In the two sessions we caught 55 Reed Warblers, mainly juveniles suggesting a good breeding season. But the most interesting was an adult male first ringed as a juvenile in June 2011 , eight years and 43 days ago. Interestingly it has been retrapped most years since in the same area of the reed bed but on 28th July 2018 it was caught on the south coast at Titchfield Haven Hampshire on its way to the African wintering grounds. It was a bit late setting off this year, but it was getting ready  for it had a fat score of two.

Wednesday 17 July 2019

Another Record Pied Flycatcher Season

Now got all the results in for our Pied Flycatcher  RAS based in 20 upland woods in the Lune Valley. We had 104 occupied nest boxes four  down on 2018 but success rate was better  with 79 producing young compared to 68 last year. Predation was as usual patchy with one wood losing all its young probably to a weasel while other woods  had a 90%+ success rate

The Group also has other boxes in the Bowland area and in total we recorded 1020 handling made up of 821 nestlings 82 new adults and 117 retraps. This is 195 up on 2018.

Retraps followed the usual pattern with a few ringed as nestlings returning to their native wood ,  but most moving to other woods within the  Lune valley or Bowland. While adults generally stayed faithful to the same wood each year.
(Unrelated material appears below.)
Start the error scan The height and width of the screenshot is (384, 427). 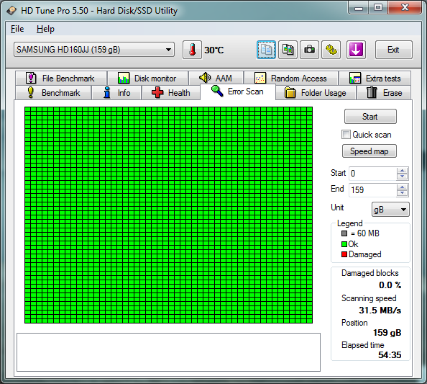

We do though get birds ringed as nestlings  elsewhere breeding in our area with  two from North Yorkshire and one from Durham this year. But most surprising was one ringed as a  nestling near Swansea South Wales in 2016. It was  found as a breeding female in the Lune valley  this year ,a movement of 275 km


Friday 31 May 2019

A Pied Flycatcher First

Over the years our Group has ringed 11,557 Pied Flycatchers mainly as part of our RAS in the Lune Valley. We have had many recoveries and controls but a recent recovery was our first on spring migration in Britain. It had been ringed as a nestling in June last year and was caught on 21st April this year at Eccles -on-Sea Norfolk 315 km.ESE.It was a male.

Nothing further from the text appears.